Ростов дал шпоры лошади, окликнул унтер офицера Федченку и еще двух гусар, приказал им ехать за собою и рысью поехал под гору по направлению к продолжавшимся крикам. Ростову и жутко и весело было ехать одному с тремя гусарами туда, в эту таинственную и опасную туманную даль, где никто не был прежде его. Багратион закричал ему с горы, чтобы он не ездил дальше ручья, но Ростов сделал вид, как будто не слыхал его слов, и, не останавливаясь, ехал дальше и дальше, беспрестанно обманываясь, принимая кусты за деревья и рытвины за людей и беспрестанно объясняя свои обманы. Спустившись рысью под гору, он уже не видал ни наших, ни неприятельских огней, но громче, яснее слышал крики французов. В лощине он увидал перед собой что то вроде реки, но когда он доехал до нее, он узнал проезженную дорогу. Выехав на дорогу, он придержал лошадь в нерешительности: ехать по ней, или пересечь ее и ехать по черному полю в гору. Ехать по светлевшей в тумане дороге было безопаснее, потому что скорее можно было рассмотреть людей. «Пошел за мной», проговорил он, пересек дорогу и стал подниматься галопом на гору, к тому месту, где с вечера стоял французский пикет.

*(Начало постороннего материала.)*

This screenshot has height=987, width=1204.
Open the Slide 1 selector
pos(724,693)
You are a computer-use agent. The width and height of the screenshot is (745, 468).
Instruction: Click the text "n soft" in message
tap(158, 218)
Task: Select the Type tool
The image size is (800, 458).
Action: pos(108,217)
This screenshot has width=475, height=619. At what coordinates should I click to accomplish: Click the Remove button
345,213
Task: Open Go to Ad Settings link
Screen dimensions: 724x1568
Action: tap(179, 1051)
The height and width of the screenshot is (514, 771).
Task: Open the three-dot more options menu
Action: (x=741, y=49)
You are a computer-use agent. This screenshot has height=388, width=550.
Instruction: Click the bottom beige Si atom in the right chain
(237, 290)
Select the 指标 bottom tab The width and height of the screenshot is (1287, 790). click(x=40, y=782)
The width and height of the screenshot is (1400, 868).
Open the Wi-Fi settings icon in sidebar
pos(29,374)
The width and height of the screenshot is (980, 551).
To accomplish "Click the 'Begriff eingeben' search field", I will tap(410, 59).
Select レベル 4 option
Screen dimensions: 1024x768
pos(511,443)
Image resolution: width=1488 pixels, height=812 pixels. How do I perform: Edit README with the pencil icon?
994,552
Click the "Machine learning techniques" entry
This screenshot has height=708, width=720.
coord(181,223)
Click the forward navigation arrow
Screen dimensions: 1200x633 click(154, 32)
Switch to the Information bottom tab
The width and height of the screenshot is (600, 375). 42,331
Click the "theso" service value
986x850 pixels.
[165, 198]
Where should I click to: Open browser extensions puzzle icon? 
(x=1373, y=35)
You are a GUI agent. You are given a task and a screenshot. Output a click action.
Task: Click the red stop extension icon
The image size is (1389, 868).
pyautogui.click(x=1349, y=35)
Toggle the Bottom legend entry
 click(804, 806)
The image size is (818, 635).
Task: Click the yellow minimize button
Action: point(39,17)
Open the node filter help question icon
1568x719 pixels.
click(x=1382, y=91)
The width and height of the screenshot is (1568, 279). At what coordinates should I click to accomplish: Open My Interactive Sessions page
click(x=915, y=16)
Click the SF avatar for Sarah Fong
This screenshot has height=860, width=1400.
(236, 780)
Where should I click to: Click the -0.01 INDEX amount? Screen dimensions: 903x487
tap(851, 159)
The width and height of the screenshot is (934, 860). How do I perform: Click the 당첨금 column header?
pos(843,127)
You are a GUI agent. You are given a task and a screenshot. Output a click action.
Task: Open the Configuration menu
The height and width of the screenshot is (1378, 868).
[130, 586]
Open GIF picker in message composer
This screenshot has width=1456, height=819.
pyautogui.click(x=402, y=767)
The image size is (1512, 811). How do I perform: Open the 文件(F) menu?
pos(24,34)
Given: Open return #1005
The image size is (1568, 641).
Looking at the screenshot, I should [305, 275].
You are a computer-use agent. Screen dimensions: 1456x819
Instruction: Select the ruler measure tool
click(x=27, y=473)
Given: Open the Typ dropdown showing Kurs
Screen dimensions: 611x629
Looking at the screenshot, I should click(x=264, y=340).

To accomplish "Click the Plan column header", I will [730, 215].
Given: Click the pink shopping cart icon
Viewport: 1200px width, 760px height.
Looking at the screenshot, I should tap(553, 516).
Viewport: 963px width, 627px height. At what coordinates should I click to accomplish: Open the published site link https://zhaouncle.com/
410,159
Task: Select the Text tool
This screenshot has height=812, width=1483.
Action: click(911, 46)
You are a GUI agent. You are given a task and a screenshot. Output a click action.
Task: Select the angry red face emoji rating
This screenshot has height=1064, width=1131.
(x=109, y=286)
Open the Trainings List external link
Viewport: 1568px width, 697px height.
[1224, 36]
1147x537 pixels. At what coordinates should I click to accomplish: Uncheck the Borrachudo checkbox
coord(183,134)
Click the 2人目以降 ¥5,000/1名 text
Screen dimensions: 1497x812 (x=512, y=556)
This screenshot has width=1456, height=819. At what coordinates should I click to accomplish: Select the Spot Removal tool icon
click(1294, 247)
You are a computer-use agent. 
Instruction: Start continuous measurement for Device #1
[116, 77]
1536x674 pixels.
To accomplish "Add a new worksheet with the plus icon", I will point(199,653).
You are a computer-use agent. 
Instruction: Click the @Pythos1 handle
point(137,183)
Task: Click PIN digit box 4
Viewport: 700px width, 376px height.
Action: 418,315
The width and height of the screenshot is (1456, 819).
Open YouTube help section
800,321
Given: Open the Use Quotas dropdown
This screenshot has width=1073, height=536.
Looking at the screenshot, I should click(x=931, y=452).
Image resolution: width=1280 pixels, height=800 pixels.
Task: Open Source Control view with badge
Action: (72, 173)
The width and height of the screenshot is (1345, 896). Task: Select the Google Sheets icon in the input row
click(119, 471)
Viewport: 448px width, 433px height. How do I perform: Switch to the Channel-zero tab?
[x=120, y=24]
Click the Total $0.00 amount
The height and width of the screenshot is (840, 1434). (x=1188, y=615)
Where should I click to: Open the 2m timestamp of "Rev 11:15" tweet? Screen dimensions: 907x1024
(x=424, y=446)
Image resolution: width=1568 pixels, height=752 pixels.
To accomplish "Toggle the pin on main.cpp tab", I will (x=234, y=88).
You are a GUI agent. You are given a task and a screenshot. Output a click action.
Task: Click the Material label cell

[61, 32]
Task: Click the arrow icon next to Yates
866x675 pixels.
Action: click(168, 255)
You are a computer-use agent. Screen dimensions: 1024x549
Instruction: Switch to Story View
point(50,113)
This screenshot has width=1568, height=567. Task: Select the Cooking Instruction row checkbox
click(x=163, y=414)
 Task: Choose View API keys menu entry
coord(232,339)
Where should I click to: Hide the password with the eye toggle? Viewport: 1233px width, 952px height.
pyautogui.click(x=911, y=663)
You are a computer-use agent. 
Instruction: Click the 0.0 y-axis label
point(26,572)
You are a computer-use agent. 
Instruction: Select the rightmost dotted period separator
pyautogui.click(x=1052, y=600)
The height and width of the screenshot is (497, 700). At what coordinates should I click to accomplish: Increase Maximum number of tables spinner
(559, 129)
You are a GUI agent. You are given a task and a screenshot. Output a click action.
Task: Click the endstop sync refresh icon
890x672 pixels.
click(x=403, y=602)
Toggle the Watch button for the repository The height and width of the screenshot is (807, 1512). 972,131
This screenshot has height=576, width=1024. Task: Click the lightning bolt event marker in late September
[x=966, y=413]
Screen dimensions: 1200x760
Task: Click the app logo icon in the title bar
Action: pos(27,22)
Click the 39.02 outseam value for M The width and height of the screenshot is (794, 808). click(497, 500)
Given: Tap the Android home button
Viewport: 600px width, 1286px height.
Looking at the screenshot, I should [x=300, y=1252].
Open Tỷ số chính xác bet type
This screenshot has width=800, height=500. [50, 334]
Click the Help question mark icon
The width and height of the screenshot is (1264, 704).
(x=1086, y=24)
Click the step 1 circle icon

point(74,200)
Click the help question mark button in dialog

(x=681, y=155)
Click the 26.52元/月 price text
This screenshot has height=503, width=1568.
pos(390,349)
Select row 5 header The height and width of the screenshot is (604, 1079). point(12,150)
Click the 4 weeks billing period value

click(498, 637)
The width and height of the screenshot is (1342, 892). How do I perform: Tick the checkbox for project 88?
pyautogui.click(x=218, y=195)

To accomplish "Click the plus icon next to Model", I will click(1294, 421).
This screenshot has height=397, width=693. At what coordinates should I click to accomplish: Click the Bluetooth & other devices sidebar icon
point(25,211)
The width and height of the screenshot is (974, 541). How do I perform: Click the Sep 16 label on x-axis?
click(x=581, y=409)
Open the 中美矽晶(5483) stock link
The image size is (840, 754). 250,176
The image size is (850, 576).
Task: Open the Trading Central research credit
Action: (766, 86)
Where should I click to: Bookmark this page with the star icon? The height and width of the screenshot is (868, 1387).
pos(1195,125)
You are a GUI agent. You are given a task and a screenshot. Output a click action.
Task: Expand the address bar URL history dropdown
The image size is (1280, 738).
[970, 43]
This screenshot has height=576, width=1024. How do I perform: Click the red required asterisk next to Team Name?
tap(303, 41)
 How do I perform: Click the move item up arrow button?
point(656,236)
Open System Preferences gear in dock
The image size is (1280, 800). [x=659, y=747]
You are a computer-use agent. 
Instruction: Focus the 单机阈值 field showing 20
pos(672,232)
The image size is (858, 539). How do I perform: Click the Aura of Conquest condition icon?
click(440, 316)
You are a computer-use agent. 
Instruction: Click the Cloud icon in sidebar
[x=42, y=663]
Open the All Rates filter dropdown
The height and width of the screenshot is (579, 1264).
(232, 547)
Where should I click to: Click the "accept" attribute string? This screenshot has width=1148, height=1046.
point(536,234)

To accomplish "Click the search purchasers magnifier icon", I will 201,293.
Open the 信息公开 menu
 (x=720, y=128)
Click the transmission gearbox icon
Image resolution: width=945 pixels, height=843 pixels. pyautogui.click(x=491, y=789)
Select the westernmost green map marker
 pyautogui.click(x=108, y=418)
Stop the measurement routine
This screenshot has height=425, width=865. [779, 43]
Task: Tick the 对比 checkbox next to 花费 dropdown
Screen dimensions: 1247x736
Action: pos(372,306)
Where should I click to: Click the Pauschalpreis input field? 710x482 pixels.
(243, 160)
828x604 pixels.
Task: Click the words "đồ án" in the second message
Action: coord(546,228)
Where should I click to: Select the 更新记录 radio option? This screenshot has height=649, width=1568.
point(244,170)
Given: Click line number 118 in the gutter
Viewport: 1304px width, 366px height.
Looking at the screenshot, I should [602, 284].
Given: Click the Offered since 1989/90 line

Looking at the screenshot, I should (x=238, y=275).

– Ваше благородие, вот он! – проговорил сзади один из гусар.
И не успел еще Ростов разглядеть что то, вдруг зачерневшееся в тумане, как блеснул огонек, щелкнул выстрел, и пуля, как будто жалуясь на что то, зажужжала высоко в тумане и вылетела из слуха. Другое ружье не выстрелило, но блеснул огонек на полке. Ростов повернул лошадь и галопом поехал назад. Еще раздались в разных промежутках четыре выстрела, и на разные тоны запели пули где то в тумане. Ростов придержал лошадь, повеселевшую так же, как он, от выстрелов, и поехал шагом. «Ну ка еще, ну ка еще!» говорил в его душе какой то веселый голос. Но выстрелов больше не было.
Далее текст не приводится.